They say that friends are the family you choose. If that is true - then I am very lucky. After going through a bit of a rocky time at university and not knowing especially well what to do next in life, I found myself doing not very much at all.
I would dabble in the occasional job every now and then just to avoid questions being raised, but I would never end up making continuous efforts or gaining much satisfaction out of doing the work. I thought of going back to school, but couldn’t get much further than looking at the odd online prospectus or two or reading a bit about the course in question. The only thing I had been able to master was going round to my best friend’s house every night without fail, where we would all meet to just hang out together. We would sit around, watch TV and just talk about our days in general - not really realising how many days were passing us by.
I was deeply lacking any form of motivation to do anything, but I was also becoming more and more aware of the repercussions of doing nothing all day. I became rather frustrated with life and couldn’t quite keep up with how quickly it was going versus how little I was doing. This began to consume me and I think my friends began to notice.
Rather than going to my friend’s house at the end of the day, to unwind and chill out - now I would go to vent and rant at others with my scathing comments about this world and what life was (or what my take on life was).
One such evening, when I was explaining (or rather excusing) the fact that I was not doing much in life because I found it pointless and meaningless and a bit of a let-down, my friend Rishi turned to me and just cut me off mid-sentence.
He said, "You're right. There is absolutely no point to life whatsoever. If you want to think that way, then you're correct.”
I looked at him, astonished that he had decided to support my rant… But it was what he said next that really forced me to think.

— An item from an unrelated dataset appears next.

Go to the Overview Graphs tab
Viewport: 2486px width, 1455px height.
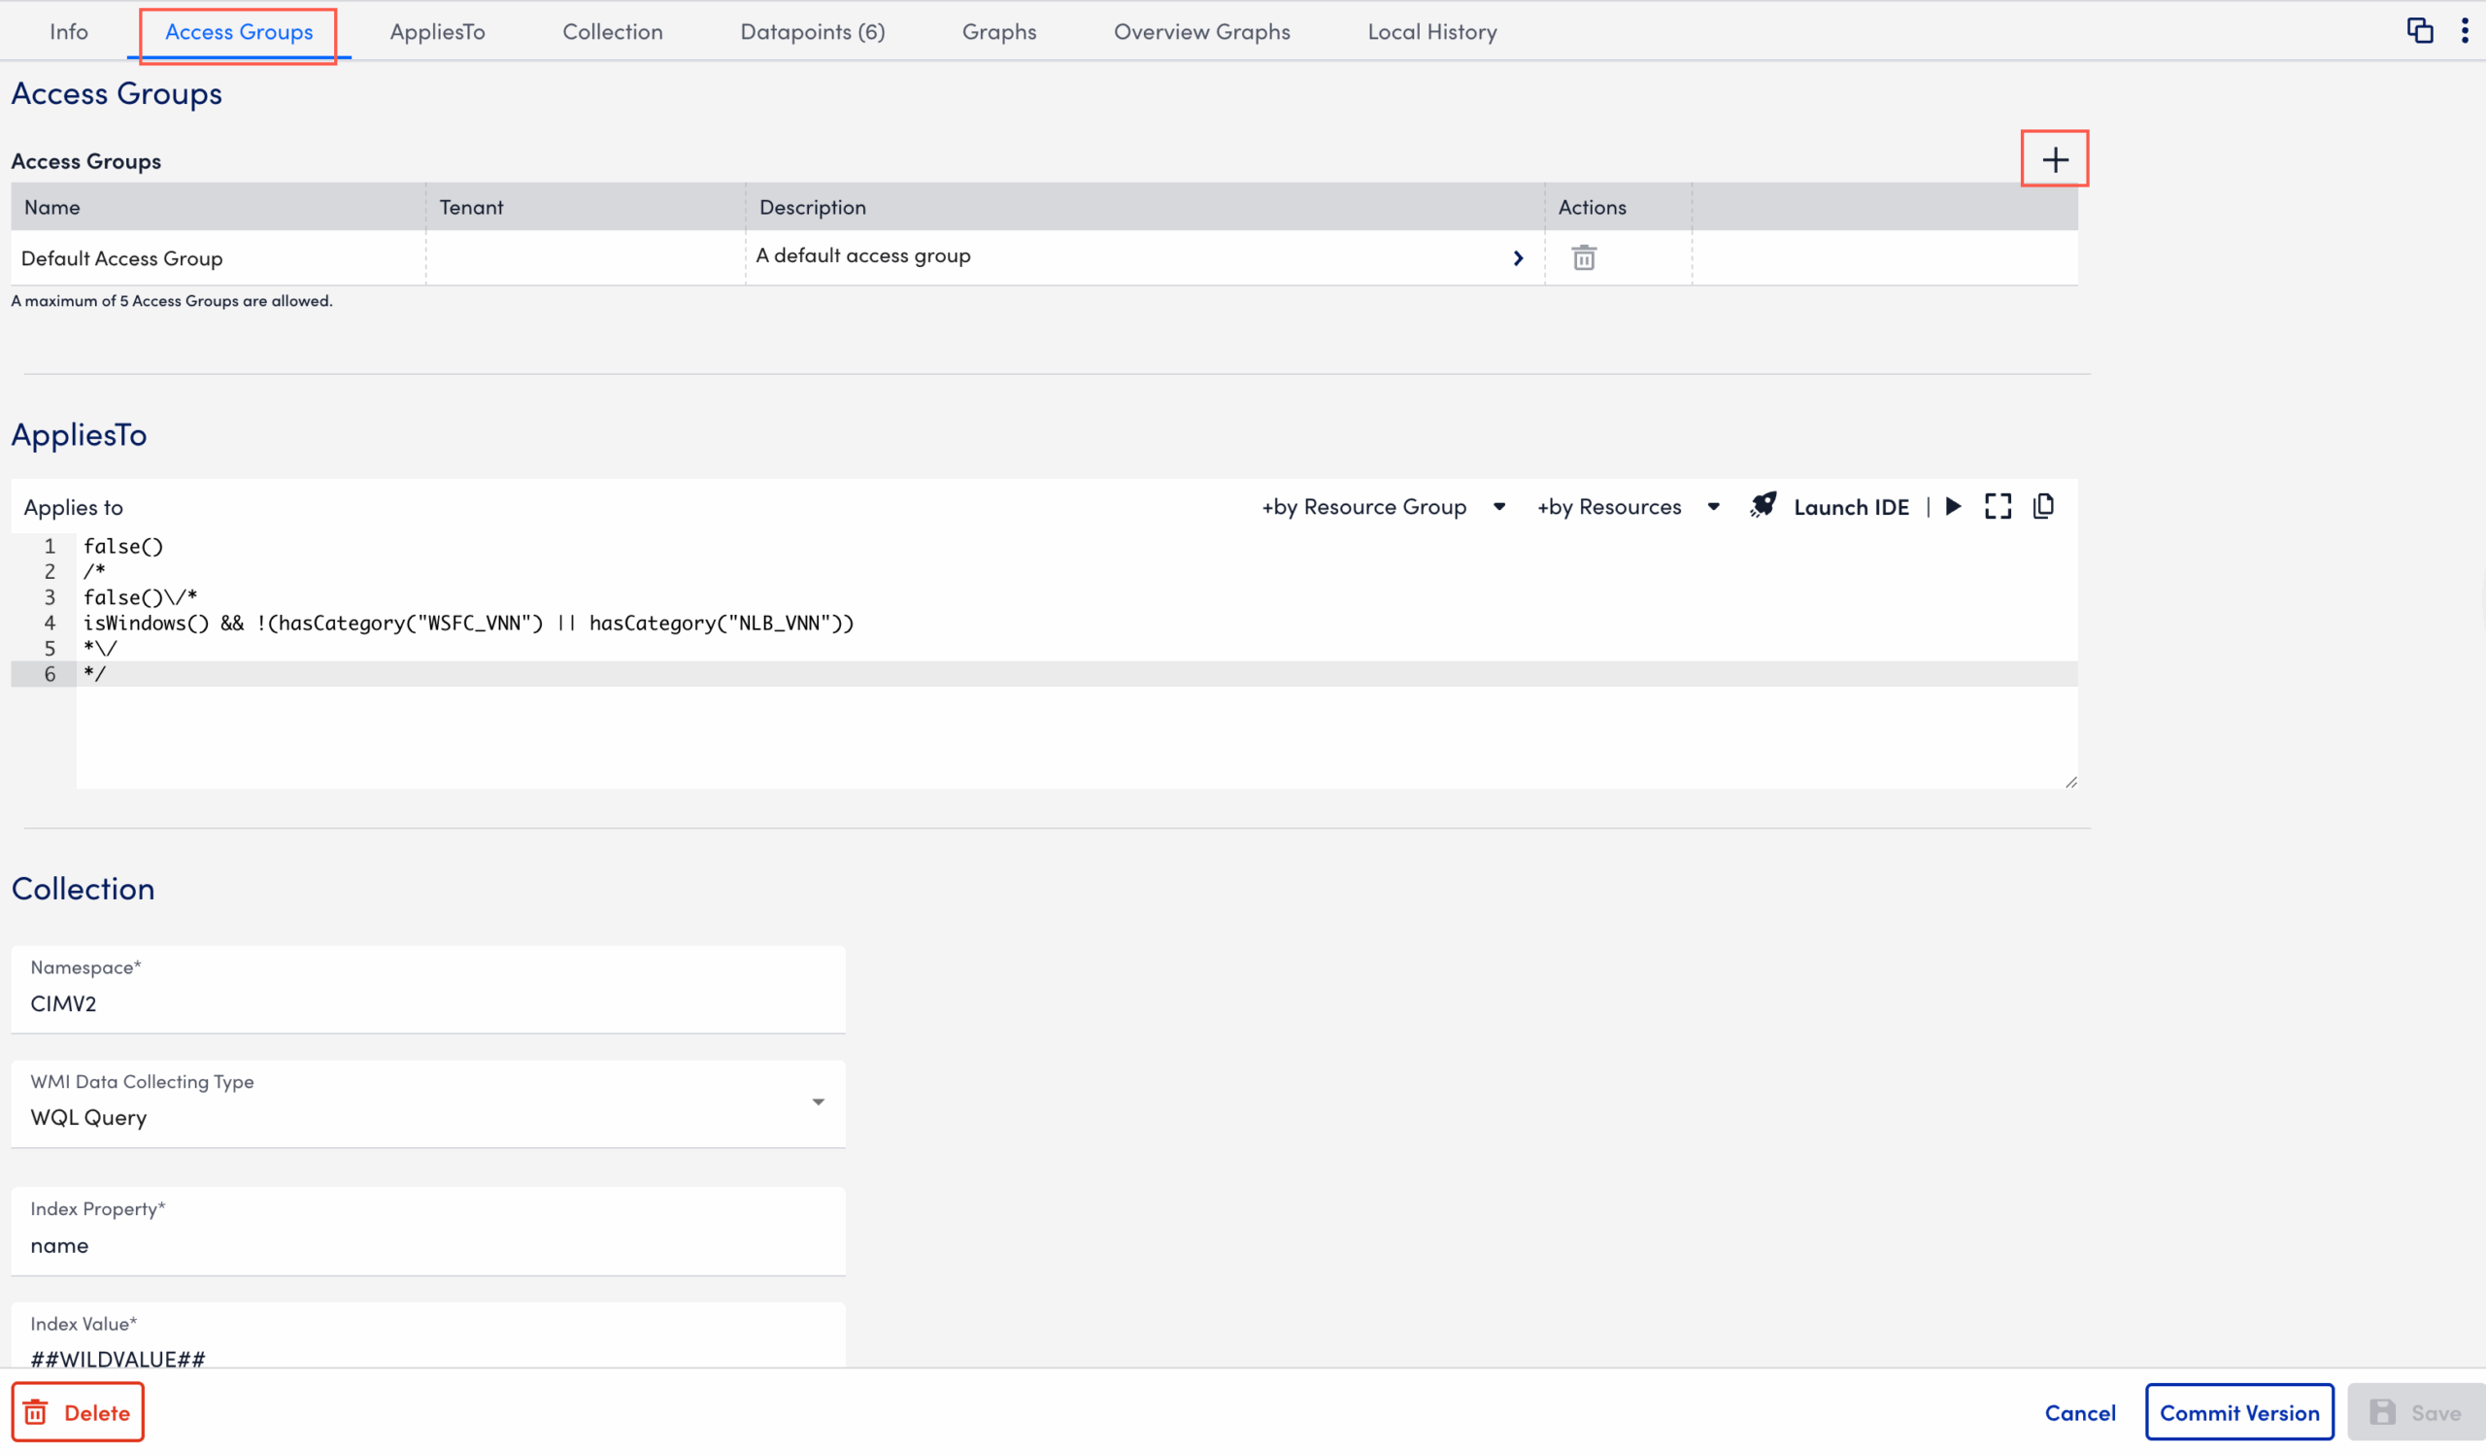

“So why don't you make something of your life? Make it worth something? What's stopping you from doing that?"
He was right. It wasn’t that people hadn’t said something similar before, it was just the way he said it. Here I was complaining that life didn’t seem worth it, but completely missing the point of it all - that I was the one who was meant to make something of it!

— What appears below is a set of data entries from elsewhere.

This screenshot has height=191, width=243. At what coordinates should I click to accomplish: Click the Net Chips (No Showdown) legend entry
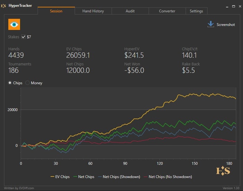170,177
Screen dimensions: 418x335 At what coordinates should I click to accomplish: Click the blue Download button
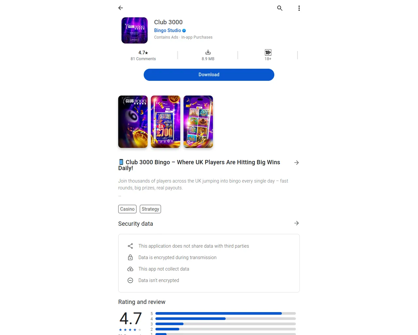tap(209, 75)
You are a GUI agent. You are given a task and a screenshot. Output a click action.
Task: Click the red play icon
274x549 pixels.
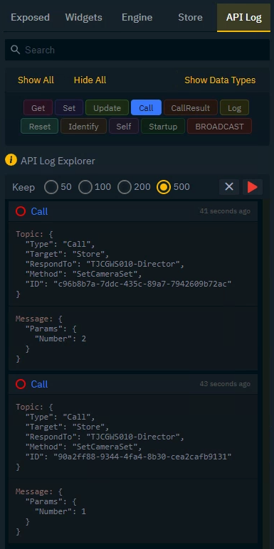pyautogui.click(x=252, y=187)
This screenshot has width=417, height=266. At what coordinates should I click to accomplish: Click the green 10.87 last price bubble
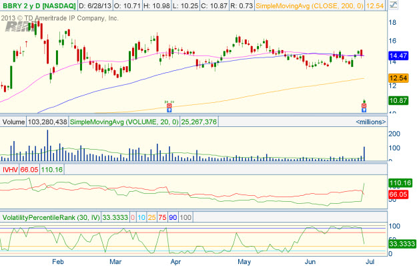pyautogui.click(x=398, y=100)
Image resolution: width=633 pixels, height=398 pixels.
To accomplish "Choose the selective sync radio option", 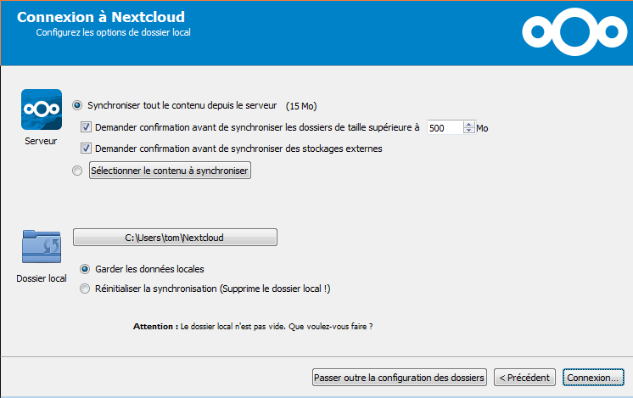I will coord(78,171).
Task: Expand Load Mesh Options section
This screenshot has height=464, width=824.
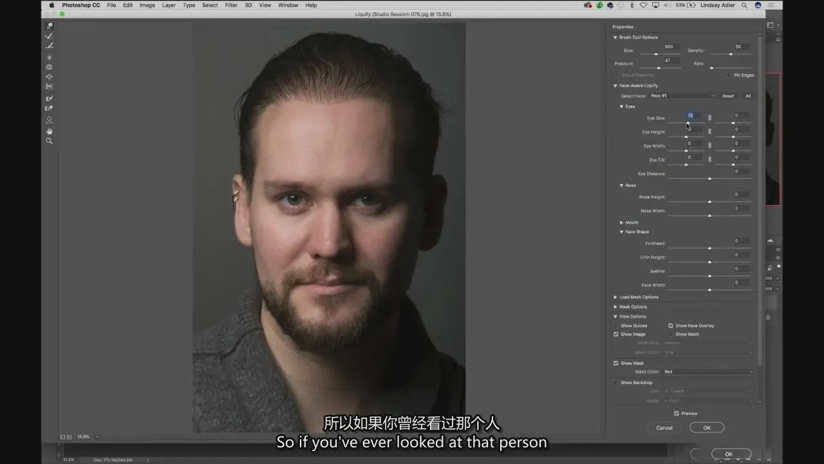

Whichever way you want to look at it, whatever creation story you want to believe - the fact that we’re even here, present on this planet and capable of doing the things that we do is a) a miracle; b) just a bloody coincidence. So, why was I getting so swept up by such a grand (or trivial, I guess it depends on your perspective) question and not making the most of this gift?
Don’t get me wrong, it’s not like I went out the next morning and got myself a shiny new job or anything like that. But what Rishi said resonated with me through the night.

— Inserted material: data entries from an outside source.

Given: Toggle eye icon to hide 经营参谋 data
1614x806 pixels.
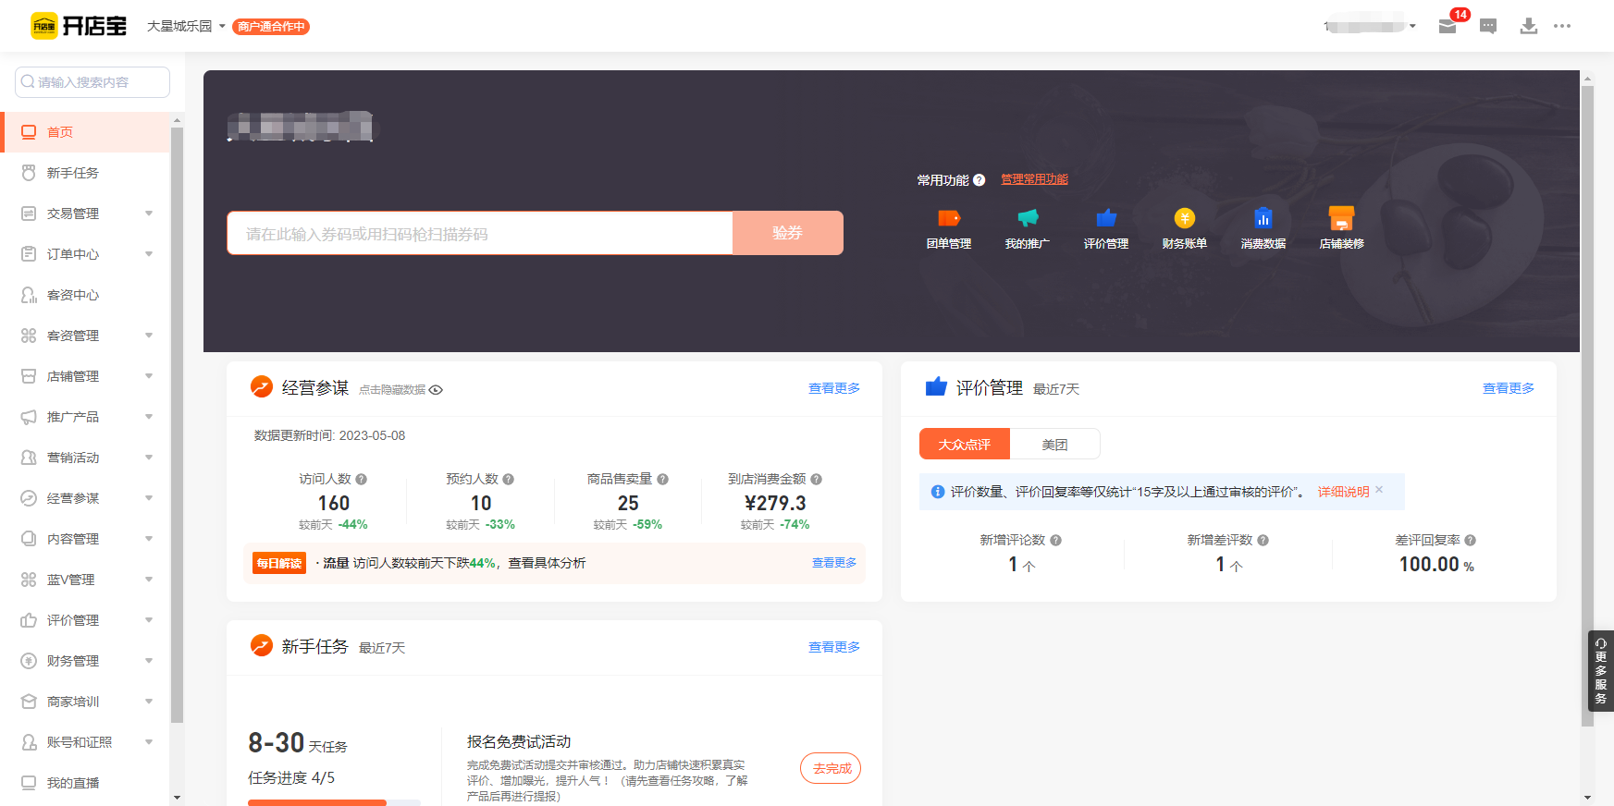Looking at the screenshot, I should pos(436,390).
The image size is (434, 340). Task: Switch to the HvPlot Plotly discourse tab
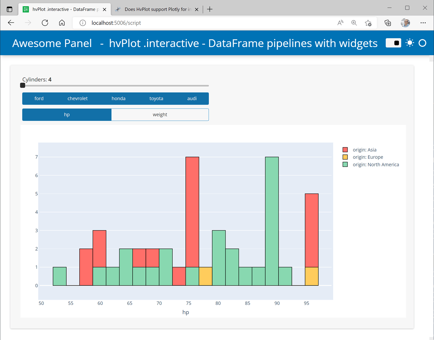pos(157,9)
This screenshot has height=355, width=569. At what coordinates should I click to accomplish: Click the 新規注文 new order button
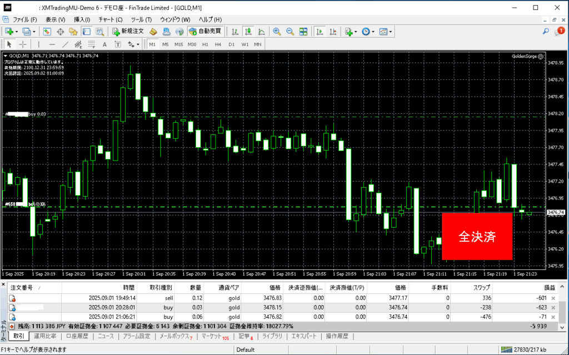(x=128, y=32)
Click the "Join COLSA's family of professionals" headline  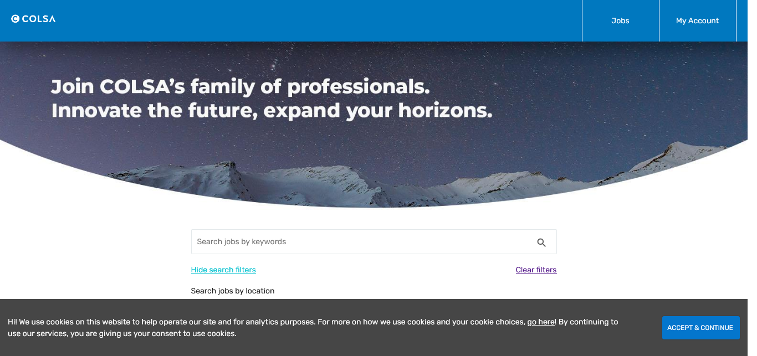[241, 87]
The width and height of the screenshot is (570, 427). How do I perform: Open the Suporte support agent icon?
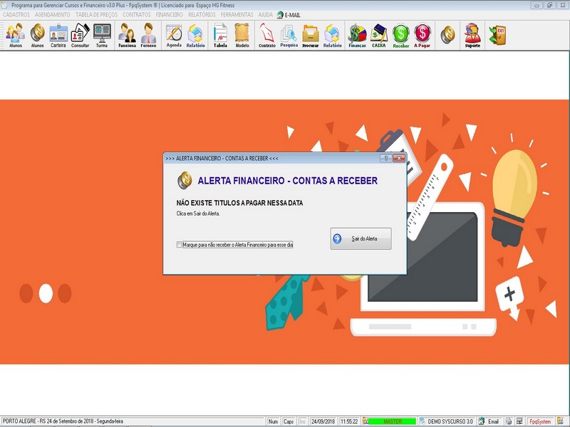tap(472, 35)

The next day, rather than sleeping till midday “just because I can” - I went for a walk in the park right opposite my house...“just because I can!” I went and checked a book out of the library after a very long time - “just because I can!” I made a conscious effort to connect with my family again, “just because I can!” And yes, I did take job hunting more seriously because I had found the drive within myself to strive and do better...just because I can.
The words keep repeating themselves, but it’s the attitude with which I started saying them that changed, and needed to change.
What Rishi probably didn’t realise was that by deciding to question me mid-rant on some idle Thursday, he had set chain of events in my brain back on course. Something clicked with what he said and made me really think about the choices I had been making or the excuses I had been using just to avoid doing things in general. Ultimately resulting in losing time that I would not get back, ever.
I’m not dwelling now on the time that I lost because that would not be productive; I’m just making sure that I use my time effectively and productively, so that when it comes to that point in life when they say that your life allegedly passes you in front of your eyes - I can actually have something I am proud to look back on!
So, when it comes to doing things just because you can - one has to perhaps think about the choices they are making - are they contributing to your life? Are you happy with the choices you are making? Are you doing anything, or are you just letting time pass you by?